Author: Julian May
View album and artist detailsArtist/band: |
Vic Gammon & Friends |
Label: |
Fellside Recordings |
Magazine Review Date: |
December/2016 |
Dr Vic Gammon recently retired from the International Centre for Music Studies at the Newcastle University, but is as busy as ever. He was intrigued by the fact that although ragtime emerged with Scott Joplin and Tom Turpin at the end of the 19th century, tunes with ragtime rhythms had been published, and played, in the UK as well as the US, since the 1840s. He found, too, ragtime's characteristic syncopation in some Scottish and English dance tunes dating from the 18th century – perhaps even earlier.
Gammon's academic work has always been driven by his love of music and song as, first and foremost, something to be played and sung. Not content with just writing an academic paper, he gathered some of these tunes and a group of high calibre musical friends to record them: Stewart Hardy (fiddle), Sandra Kerr (concertina), Steve Harrison (mouth organ), the wonderful Irish flautist Desi Wilkinson, and Dan Walsh, a terrific young banjo player. Hence this album, marvellously subtitled Proto-Ragtime and American Dance Tunes in Britain in the Eighteenth and Nineteenth Centuries.
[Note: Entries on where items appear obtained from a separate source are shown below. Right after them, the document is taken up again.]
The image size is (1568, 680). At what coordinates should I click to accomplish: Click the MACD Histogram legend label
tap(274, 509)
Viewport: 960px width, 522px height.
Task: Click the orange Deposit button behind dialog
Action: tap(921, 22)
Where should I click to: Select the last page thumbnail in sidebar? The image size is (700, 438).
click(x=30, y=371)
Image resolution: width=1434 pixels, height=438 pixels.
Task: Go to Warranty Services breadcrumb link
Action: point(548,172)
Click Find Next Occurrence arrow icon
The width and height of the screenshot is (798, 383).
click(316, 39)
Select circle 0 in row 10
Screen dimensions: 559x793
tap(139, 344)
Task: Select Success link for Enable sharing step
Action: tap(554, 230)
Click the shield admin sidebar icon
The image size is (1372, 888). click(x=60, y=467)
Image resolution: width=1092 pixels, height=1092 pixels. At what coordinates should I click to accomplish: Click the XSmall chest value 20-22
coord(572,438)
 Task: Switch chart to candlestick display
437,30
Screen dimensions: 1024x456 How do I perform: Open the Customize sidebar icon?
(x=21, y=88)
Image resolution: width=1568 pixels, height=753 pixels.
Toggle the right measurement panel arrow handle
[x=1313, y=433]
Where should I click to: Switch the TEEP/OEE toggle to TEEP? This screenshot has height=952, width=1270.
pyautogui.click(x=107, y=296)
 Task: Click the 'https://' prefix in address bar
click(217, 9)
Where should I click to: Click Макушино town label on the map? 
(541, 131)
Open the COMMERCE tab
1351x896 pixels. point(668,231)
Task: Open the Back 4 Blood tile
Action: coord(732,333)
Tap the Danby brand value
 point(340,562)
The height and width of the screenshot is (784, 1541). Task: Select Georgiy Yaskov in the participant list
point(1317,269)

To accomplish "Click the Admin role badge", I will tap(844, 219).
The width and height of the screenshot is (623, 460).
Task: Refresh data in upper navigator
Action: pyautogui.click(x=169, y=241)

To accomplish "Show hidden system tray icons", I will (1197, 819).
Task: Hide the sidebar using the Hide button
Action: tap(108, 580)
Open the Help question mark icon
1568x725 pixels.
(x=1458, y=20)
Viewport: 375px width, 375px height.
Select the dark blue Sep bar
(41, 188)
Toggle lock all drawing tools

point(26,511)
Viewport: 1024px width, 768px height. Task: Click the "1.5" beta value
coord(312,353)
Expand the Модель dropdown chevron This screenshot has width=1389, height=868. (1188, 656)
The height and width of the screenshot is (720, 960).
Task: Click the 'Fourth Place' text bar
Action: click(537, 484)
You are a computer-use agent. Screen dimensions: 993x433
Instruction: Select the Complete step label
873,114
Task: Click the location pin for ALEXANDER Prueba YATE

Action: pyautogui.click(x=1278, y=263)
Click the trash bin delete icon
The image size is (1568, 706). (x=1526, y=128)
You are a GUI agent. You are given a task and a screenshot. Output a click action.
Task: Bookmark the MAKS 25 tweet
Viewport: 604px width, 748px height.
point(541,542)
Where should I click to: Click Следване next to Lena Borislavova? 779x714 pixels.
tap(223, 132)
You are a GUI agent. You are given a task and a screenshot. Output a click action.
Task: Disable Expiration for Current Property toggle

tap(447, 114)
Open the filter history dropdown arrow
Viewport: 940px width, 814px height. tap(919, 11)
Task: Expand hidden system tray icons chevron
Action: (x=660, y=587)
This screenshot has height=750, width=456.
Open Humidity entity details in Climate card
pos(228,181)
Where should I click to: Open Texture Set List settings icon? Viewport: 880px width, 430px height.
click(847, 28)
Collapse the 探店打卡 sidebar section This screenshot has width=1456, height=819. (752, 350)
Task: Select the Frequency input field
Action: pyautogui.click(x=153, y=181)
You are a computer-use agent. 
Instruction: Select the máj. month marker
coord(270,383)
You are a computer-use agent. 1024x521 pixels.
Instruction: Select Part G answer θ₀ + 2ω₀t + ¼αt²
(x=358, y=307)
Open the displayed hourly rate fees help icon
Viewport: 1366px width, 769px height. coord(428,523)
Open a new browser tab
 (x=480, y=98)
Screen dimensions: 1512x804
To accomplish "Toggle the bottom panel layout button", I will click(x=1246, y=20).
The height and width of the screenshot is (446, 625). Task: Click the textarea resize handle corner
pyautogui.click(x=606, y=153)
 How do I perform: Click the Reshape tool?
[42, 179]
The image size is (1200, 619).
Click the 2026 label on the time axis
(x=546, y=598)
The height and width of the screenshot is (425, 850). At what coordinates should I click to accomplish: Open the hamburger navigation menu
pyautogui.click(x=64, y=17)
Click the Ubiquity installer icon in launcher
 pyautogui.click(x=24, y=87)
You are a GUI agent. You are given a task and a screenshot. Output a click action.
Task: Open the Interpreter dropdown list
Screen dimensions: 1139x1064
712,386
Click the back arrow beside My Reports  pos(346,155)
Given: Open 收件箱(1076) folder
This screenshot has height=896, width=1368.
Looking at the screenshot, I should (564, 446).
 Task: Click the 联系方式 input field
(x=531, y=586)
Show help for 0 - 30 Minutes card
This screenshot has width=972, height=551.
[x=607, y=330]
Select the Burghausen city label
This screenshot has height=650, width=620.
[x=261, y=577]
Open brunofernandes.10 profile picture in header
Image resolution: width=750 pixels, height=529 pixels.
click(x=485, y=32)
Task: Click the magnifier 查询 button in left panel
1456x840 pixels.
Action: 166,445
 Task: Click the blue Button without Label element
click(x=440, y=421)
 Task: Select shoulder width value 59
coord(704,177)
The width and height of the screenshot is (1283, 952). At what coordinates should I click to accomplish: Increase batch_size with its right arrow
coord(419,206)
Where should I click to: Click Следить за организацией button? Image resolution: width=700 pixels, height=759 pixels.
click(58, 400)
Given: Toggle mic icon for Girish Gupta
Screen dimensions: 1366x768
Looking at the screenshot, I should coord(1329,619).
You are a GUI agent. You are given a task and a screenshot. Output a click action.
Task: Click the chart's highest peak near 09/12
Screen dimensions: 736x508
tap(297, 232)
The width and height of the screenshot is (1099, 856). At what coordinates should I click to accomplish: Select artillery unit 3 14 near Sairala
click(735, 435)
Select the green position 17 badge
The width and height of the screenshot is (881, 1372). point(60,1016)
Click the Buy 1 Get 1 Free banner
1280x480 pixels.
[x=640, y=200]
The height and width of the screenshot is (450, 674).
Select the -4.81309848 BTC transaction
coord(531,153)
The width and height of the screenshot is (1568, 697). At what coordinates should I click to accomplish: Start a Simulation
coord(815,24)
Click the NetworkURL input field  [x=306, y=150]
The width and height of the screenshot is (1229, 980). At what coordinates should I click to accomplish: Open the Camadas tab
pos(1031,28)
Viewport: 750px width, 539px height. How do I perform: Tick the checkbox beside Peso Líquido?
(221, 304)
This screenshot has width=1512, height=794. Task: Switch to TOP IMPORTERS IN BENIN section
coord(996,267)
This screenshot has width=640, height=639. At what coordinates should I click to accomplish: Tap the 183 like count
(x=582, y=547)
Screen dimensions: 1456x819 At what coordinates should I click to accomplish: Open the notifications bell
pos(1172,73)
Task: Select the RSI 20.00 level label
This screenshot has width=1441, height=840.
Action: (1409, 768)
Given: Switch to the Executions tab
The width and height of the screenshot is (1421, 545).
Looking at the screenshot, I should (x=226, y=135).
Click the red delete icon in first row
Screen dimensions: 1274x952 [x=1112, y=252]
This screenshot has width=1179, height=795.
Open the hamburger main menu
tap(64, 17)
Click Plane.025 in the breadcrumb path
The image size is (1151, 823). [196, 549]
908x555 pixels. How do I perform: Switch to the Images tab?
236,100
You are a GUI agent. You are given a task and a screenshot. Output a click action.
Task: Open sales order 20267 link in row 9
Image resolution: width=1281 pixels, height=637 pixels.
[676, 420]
‘Bob Chadduck's Jig’ and ‘Oakland Garden’ clearly anticipate ragtime. I hear it too in ‘The Marquis of Carmarthen's Birthday’ and ‘The Collier's Daughter’, both 18th-century tunes. Gammon is not claiming ragtime originated in Scotland, though he says it is ‘not out of the question’ that these tunes ‘were a direct element in the emergence of ragtime.’ It certainly isn’t, but the most important point is that these are fine pieces – the whole album is a delight.